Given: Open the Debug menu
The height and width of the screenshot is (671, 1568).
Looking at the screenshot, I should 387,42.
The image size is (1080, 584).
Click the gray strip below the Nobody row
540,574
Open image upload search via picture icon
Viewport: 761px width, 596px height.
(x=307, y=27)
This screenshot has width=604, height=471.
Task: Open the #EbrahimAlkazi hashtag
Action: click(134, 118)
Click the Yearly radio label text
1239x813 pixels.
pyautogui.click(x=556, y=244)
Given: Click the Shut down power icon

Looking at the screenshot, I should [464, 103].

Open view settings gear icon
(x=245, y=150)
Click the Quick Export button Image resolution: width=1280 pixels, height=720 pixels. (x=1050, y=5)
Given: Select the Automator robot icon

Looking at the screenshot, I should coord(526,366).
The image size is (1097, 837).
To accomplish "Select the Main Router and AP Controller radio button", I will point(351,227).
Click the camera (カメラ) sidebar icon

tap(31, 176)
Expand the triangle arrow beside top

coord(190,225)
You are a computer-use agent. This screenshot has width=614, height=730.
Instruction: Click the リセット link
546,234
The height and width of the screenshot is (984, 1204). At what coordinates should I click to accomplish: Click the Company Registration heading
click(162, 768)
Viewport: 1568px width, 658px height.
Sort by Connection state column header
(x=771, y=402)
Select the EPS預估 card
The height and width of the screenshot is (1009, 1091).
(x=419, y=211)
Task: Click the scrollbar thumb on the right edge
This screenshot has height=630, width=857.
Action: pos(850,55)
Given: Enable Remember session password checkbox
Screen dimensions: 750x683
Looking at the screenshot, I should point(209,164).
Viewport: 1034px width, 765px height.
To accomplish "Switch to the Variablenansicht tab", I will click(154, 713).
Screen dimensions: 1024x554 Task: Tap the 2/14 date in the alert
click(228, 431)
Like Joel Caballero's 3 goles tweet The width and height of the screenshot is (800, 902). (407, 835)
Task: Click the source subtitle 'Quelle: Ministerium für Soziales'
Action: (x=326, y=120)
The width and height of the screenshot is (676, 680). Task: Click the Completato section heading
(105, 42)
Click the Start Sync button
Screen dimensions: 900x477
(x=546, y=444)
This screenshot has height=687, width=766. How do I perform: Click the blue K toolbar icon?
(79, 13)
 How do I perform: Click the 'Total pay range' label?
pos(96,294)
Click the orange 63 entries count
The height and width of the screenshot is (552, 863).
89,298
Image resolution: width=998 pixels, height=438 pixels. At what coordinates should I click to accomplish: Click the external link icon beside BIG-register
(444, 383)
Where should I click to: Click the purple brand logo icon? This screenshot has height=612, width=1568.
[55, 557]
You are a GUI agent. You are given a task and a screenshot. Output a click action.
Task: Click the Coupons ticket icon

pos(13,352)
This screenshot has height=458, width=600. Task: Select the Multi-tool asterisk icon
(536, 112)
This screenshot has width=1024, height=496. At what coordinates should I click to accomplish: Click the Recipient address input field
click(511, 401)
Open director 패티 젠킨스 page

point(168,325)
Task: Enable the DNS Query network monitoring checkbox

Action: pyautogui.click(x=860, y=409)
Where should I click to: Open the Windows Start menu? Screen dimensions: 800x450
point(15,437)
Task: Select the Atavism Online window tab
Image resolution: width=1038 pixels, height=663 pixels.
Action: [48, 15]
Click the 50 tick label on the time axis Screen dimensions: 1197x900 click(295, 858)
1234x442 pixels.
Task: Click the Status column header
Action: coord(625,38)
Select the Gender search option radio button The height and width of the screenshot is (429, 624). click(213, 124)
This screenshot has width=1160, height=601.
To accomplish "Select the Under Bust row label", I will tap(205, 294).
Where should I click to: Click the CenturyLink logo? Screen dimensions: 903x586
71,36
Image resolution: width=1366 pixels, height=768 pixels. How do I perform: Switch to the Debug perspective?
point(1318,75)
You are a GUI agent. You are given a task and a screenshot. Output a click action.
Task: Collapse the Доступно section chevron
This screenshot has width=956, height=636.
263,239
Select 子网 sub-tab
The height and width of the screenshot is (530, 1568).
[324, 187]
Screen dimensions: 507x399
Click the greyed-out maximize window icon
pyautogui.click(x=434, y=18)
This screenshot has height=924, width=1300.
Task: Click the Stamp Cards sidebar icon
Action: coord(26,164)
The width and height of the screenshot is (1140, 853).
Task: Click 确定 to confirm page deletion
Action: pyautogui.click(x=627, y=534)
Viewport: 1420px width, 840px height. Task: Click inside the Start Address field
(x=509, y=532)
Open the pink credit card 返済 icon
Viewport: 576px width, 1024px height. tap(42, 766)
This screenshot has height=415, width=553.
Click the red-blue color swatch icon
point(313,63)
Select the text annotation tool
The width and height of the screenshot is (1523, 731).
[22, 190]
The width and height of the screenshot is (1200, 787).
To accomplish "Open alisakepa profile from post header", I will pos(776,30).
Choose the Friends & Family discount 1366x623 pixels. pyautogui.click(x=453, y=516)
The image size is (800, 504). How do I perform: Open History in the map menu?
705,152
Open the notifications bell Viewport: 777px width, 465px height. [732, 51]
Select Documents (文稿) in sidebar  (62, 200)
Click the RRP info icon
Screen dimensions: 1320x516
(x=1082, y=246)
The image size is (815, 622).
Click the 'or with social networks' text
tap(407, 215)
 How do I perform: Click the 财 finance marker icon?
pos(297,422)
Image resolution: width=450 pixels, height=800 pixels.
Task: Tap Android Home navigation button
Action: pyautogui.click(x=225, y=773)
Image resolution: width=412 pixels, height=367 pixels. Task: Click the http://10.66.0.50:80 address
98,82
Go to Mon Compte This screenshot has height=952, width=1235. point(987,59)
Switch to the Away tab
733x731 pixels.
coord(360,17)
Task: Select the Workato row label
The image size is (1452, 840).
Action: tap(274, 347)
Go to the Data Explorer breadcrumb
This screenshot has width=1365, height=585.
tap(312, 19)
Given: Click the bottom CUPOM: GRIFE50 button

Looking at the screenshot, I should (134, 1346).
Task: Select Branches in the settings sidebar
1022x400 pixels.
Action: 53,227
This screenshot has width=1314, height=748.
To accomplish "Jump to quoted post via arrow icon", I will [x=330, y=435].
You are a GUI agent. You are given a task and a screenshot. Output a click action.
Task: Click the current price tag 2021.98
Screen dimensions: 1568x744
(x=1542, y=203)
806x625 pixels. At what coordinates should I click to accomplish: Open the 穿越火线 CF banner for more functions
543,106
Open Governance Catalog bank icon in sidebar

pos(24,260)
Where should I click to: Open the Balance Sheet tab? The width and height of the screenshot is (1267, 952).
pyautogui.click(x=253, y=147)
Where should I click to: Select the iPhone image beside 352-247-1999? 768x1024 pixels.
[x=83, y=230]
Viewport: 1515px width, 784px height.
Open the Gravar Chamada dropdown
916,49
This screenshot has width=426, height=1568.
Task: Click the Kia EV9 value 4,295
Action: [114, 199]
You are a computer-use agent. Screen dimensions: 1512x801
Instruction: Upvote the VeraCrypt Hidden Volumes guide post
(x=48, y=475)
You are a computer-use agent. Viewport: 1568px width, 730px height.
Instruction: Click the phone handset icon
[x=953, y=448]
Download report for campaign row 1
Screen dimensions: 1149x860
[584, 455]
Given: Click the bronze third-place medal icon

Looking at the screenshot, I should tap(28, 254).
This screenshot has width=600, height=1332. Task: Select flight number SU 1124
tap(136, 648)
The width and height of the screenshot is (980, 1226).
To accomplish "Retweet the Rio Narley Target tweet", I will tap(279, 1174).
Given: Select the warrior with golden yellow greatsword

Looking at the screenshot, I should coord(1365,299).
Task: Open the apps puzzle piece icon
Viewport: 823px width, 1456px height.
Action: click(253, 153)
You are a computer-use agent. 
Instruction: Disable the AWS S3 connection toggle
*****
PROBLEM DETAILS
Please write out, exactly as they appear above, only the lines in the stretch from the line with "Screen dimensions: 507x399" through the line with "Task: Click the current price tag 2021.98".

ANSWER SPACE
Screen dimensions: 507x399
Click the greyed-out maximize window icon
pyautogui.click(x=434, y=18)
This screenshot has height=924, width=1300.
Task: Click the Stamp Cards sidebar icon
Action: coord(26,164)
The width and height of the screenshot is (1140, 853).
Task: Click 确定 to confirm page deletion
Action: pyautogui.click(x=627, y=534)
Viewport: 1420px width, 840px height. Task: Click inside the Start Address field
(x=509, y=532)
Open the pink credit card 返済 icon
Viewport: 576px width, 1024px height. tap(42, 766)
This screenshot has height=415, width=553.
Click the red-blue color swatch icon
point(313,63)
Select the text annotation tool
The width and height of the screenshot is (1523, 731).
[22, 190]
The width and height of the screenshot is (1200, 787).
To accomplish "Open alisakepa profile from post header", I will pos(776,30).
Choose the Friends & Family discount 1366x623 pixels. pyautogui.click(x=453, y=516)
The image size is (800, 504). How do I perform: Open History in the map menu?
705,152
Open the notifications bell Viewport: 777px width, 465px height. [732, 51]
Select Documents (文稿) in sidebar  (62, 200)
Click the RRP info icon
Screen dimensions: 1320x516
(x=1082, y=246)
The image size is (815, 622).
Click the 'or with social networks' text
tap(407, 215)
 How do I perform: Click the 财 finance marker icon?
pos(297,422)
Image resolution: width=450 pixels, height=800 pixels.
Task: Tap Android Home navigation button
Action: pyautogui.click(x=225, y=773)
Image resolution: width=412 pixels, height=367 pixels. Task: Click the http://10.66.0.50:80 address
98,82
Go to Mon Compte This screenshot has height=952, width=1235. point(987,59)
Switch to the Away tab
733x731 pixels.
coord(360,17)
Task: Select the Workato row label
The image size is (1452, 840).
Action: tap(274, 347)
Go to the Data Explorer breadcrumb
This screenshot has width=1365, height=585.
tap(312, 19)
Given: Click the bottom CUPOM: GRIFE50 button

Looking at the screenshot, I should (134, 1346).
Task: Select Branches in the settings sidebar
1022x400 pixels.
Action: 53,227
This screenshot has width=1314, height=748.
To accomplish "Jump to quoted post via arrow icon", I will [x=330, y=435].
You are a GUI agent. You are given a task and a screenshot. Output a click action.
Task: Click the current price tag 2021.98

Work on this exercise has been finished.